Answer these questions about the thread below on feeding milk to chickens.
1. Where does ufo_chris get the old milk?
2. In Freeholder's post, what happened to the friend's egg laying after milk was added?
3. Within what span of time does mekasmom say it is fine for the chickens to eat what they are given?

- Reading text:
● ● ●

I just poured it into a bowl, and they sucked it up. You can also put it over the food, but they will drink it up plain too.


----------



## mekasmom (Jan 19, 2010)

jBlaze said:


> I have the same question.
> and how much is ok?


I just give them whatever I have available that they will eat. You don't want it to lay there for a day or two, but if they will eat it within an hour or two, then it's fine. If you have a lot of chickens, then 2g or more at a time would be fine as long as they clean it up. If you only have 6chickens, then maybe a quart or two at a time. Just as long as they clean it up within a reasonable amount of time.


----------



## ufo_chris (Apr 30, 2010)

I get old milk that didn't sell from where I work.
Sometimes I get a few gallons and I only had 5 chickens. It is either sour or curdled when I feed it and some gallons sit outside a few days before I feed them with no ill effects. I figure it's like cheese by then!


----------



## jBlaze (Dec 26, 2007)

Thanks!


----------



## Freeholder (Jun 19, 2004)

A friend of mine wanted to feed her chickens organically and without soy or 'byproducts' so she was just feeding whole grains plus free range. But egg laying dropped off dramatically. They have a cow, so I suggested she feed some milk, and the egg laying picked back up to where it should be. I'll have to let her know about the salt, though, and will try that for my hens, as well.

Kathleen


----------

● ● ●

- Data lines:
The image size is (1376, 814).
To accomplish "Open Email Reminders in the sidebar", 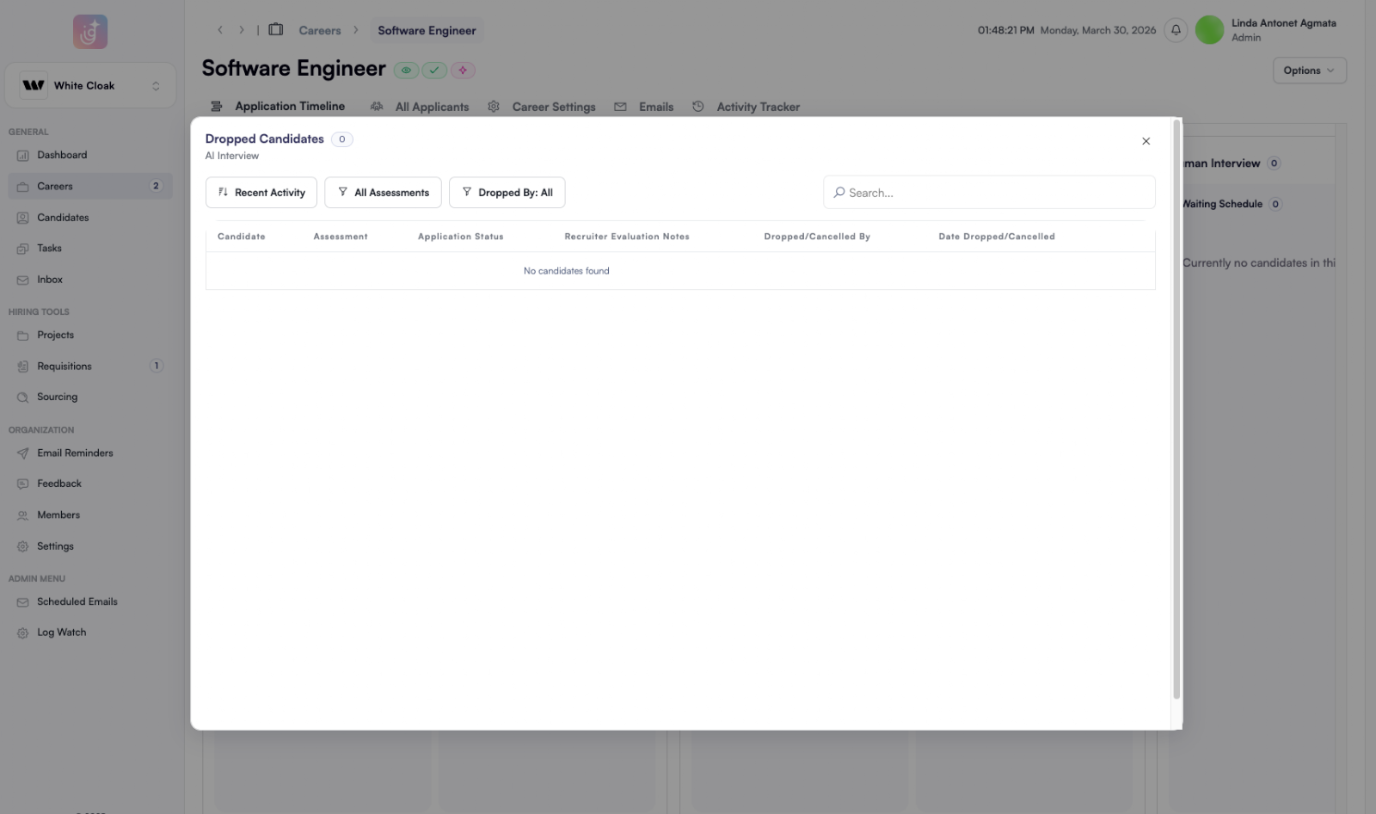I will [x=75, y=453].
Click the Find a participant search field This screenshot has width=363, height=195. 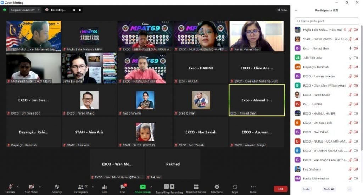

● ● ●

- Expected output:
1. It is old milk that didn't sell, from where ufo_chris works.
2. It picked back up to where it should be.
3. Within an hour or two.